Directions for this task:
Check every line below for the word "under" and copy each one that has it.
[Start of Attachment]
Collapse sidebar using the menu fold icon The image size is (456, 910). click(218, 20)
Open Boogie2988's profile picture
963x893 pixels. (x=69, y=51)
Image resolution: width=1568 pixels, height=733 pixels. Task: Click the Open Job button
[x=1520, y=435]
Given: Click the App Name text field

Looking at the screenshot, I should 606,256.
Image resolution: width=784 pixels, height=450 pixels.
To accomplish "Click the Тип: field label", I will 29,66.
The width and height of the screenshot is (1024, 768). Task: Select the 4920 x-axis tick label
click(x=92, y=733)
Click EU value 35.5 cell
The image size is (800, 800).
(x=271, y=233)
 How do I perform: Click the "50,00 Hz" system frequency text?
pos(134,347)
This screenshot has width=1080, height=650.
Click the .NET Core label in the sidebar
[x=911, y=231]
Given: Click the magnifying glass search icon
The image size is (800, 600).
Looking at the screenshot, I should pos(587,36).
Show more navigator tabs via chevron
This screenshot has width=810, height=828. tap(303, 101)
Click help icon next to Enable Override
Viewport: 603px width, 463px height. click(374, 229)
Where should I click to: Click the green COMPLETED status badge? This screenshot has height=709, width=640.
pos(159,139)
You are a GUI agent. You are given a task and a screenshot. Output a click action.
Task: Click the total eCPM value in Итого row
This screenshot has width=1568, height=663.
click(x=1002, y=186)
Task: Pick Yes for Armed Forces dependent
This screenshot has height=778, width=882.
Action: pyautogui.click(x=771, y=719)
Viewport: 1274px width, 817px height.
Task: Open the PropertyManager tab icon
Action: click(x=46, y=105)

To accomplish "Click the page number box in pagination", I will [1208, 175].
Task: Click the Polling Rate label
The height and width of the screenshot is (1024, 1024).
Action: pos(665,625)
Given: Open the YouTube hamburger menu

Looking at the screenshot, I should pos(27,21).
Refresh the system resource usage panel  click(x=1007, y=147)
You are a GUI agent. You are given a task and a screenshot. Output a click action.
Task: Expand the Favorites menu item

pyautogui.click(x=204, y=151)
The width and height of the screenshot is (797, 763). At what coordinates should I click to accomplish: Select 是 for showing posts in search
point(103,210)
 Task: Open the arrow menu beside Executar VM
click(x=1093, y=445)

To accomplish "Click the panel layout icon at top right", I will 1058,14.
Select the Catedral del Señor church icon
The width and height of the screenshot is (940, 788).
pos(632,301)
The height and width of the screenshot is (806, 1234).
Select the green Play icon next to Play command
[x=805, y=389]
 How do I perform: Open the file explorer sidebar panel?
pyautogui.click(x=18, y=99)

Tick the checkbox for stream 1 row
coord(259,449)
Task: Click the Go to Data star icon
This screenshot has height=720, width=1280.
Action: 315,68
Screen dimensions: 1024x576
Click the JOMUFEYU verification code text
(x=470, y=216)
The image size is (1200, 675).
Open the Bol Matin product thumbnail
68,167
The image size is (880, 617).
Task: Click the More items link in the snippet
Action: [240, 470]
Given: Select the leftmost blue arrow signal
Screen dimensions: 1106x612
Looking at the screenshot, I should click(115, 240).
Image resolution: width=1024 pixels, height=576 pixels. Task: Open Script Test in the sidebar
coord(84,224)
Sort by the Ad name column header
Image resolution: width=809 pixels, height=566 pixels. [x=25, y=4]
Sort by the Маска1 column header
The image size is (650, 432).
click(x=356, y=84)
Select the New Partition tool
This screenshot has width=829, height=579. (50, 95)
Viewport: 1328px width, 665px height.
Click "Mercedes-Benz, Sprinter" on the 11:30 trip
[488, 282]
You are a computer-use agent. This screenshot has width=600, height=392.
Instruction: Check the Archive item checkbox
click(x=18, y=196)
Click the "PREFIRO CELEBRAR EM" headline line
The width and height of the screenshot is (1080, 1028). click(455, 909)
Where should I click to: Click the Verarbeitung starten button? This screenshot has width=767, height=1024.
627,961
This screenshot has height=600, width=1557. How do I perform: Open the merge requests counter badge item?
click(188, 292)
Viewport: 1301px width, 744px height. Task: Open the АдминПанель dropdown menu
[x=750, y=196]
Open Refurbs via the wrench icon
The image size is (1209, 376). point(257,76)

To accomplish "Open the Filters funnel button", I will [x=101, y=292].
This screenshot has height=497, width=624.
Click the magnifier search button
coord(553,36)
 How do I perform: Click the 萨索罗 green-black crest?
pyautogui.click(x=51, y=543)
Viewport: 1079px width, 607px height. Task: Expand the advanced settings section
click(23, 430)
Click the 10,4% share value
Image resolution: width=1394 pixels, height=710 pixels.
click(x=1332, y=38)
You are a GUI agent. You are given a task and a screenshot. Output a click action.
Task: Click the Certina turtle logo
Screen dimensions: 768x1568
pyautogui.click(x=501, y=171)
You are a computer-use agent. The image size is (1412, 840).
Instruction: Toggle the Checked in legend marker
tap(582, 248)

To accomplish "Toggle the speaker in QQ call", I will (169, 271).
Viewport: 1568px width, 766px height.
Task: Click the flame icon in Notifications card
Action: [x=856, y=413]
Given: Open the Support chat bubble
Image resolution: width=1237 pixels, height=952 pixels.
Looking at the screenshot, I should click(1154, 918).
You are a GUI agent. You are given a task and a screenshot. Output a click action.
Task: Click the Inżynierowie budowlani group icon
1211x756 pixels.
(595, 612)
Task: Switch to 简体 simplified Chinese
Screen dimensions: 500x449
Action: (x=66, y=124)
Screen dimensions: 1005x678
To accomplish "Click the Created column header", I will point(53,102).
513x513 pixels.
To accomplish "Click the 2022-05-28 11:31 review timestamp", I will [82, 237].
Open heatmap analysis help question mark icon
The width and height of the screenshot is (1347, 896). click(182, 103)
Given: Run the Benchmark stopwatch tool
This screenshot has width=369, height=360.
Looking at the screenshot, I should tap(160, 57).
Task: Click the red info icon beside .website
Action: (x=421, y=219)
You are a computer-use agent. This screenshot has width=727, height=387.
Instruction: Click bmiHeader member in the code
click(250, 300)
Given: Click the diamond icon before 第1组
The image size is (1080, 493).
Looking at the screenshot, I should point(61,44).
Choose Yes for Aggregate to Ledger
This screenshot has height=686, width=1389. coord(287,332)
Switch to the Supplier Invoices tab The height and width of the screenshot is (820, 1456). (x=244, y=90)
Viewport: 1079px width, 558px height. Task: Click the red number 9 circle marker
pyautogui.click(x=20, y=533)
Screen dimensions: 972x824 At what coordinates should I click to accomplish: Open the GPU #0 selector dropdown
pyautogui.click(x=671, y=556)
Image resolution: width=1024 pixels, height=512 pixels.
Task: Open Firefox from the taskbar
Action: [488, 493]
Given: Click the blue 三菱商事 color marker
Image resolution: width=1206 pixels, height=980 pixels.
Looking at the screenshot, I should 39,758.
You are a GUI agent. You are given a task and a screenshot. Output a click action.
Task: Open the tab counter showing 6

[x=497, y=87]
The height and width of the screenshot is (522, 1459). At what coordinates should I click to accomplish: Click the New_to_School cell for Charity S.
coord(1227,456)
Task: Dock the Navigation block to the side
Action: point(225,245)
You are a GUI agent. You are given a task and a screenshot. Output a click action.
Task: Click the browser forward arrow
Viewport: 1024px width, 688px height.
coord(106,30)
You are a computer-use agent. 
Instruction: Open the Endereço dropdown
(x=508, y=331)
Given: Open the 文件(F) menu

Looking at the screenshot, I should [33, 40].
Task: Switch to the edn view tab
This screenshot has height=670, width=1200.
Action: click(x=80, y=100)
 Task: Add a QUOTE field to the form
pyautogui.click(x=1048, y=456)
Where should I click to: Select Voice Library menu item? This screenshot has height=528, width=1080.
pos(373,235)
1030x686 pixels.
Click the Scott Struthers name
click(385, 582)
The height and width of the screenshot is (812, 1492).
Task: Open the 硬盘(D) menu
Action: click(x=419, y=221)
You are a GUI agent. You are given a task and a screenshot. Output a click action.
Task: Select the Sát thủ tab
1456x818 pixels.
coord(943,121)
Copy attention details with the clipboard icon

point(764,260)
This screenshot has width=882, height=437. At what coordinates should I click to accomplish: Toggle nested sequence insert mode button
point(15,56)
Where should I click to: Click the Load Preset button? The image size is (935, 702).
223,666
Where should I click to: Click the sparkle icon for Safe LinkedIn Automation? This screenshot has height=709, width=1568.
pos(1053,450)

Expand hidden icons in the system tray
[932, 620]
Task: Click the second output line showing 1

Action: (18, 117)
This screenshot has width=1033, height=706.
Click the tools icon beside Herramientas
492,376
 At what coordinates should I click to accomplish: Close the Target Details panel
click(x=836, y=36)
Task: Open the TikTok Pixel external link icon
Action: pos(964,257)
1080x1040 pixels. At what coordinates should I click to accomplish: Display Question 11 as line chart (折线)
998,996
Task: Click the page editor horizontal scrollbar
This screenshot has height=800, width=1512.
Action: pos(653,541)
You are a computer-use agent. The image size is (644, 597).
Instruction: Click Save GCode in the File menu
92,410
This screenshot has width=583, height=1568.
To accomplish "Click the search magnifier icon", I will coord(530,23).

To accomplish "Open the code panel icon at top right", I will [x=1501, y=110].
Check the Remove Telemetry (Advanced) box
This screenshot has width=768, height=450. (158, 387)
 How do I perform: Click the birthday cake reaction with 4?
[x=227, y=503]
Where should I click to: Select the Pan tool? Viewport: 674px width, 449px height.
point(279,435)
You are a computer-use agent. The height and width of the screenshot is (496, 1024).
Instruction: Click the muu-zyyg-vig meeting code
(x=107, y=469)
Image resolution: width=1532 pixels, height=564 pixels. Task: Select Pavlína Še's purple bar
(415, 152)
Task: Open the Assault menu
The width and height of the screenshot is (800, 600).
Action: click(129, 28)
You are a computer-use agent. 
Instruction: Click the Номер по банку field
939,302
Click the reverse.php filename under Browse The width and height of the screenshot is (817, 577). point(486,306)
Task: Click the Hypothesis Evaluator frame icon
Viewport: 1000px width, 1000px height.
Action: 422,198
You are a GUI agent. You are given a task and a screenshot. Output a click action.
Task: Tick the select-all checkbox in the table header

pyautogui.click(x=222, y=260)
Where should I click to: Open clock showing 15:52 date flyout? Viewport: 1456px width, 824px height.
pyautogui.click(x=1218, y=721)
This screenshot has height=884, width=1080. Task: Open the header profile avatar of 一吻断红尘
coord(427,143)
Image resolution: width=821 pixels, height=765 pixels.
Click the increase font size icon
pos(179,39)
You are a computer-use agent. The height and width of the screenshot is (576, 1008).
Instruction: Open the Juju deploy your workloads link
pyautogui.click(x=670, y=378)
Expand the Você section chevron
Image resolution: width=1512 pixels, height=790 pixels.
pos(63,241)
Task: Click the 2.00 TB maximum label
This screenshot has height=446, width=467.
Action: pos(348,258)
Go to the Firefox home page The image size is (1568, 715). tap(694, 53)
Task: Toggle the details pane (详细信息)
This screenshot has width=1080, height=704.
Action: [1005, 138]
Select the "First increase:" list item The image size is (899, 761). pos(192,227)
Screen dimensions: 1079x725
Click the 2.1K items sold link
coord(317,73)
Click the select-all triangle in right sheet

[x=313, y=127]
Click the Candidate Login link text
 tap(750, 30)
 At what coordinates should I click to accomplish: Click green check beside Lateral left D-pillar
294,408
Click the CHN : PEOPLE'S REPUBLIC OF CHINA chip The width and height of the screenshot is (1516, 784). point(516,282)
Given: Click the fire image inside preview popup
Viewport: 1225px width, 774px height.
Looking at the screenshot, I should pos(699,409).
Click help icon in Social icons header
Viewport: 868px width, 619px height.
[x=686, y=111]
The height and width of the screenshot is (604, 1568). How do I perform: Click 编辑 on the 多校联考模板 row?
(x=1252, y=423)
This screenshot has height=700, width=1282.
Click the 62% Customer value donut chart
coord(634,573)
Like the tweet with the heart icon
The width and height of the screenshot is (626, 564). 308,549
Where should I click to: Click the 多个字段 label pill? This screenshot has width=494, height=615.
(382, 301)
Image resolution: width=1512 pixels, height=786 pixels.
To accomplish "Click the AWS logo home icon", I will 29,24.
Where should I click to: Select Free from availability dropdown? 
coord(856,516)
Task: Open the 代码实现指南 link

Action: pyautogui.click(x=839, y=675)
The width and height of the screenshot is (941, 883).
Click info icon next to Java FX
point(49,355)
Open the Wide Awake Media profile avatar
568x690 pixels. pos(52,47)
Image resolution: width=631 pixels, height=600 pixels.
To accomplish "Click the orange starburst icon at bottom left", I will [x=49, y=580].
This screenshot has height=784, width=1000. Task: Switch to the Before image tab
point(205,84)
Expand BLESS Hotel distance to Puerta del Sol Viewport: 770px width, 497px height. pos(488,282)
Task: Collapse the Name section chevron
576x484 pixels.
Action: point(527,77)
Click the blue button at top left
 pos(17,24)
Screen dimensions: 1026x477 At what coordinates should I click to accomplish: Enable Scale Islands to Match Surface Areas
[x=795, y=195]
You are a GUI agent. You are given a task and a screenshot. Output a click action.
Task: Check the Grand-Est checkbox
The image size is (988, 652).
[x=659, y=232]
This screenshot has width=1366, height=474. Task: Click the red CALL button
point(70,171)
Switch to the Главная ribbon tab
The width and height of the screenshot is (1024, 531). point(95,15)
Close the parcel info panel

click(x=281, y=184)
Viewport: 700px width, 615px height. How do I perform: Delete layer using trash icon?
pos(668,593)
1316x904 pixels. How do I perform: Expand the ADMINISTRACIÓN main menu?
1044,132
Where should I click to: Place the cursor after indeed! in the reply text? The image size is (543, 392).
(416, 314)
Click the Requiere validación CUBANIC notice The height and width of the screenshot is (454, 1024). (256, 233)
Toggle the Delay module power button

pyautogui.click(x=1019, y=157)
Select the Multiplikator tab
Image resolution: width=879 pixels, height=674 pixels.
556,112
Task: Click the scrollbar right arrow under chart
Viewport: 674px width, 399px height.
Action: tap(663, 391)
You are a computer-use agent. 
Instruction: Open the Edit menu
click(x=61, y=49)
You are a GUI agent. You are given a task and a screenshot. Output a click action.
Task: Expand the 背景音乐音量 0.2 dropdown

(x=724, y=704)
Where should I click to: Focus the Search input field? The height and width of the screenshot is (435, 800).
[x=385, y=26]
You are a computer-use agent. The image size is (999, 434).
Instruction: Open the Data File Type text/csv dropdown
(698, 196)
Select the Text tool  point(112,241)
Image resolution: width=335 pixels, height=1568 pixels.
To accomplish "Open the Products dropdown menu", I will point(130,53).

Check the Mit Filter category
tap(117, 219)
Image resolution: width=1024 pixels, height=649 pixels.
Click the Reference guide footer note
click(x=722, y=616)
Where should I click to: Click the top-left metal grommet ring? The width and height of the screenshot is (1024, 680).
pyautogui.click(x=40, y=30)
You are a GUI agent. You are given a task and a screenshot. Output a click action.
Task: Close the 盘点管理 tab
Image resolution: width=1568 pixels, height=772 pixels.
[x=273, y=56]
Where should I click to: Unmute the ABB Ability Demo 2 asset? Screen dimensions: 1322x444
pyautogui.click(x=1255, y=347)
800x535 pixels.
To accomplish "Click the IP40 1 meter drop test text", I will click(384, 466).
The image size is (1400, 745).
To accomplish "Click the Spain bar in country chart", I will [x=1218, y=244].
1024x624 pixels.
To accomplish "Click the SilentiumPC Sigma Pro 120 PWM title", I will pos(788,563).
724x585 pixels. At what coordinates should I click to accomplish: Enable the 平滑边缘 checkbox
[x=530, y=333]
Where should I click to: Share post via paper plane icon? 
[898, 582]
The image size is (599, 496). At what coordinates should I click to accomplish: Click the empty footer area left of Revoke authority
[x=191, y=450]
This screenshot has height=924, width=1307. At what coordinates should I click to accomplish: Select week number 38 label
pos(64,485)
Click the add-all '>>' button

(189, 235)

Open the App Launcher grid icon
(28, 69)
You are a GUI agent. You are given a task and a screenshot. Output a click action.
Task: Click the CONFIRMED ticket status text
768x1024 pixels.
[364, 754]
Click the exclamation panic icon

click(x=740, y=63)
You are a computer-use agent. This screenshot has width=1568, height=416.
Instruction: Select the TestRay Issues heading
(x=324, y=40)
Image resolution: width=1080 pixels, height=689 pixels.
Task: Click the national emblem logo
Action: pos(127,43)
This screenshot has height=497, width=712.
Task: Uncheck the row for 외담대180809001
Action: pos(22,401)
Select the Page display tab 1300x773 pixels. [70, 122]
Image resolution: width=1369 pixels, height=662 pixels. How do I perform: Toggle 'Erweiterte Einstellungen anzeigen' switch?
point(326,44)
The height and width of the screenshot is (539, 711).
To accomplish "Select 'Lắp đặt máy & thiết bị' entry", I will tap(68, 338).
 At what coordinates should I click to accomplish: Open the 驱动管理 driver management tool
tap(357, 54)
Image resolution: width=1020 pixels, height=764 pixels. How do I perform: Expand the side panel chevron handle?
[End of Attachment]
Answer for the task:
Click the reverse.php filename under Browse The width and height of the screenshot is (817, 577). point(486,306)
Task: Click the scrollbar right arrow under chart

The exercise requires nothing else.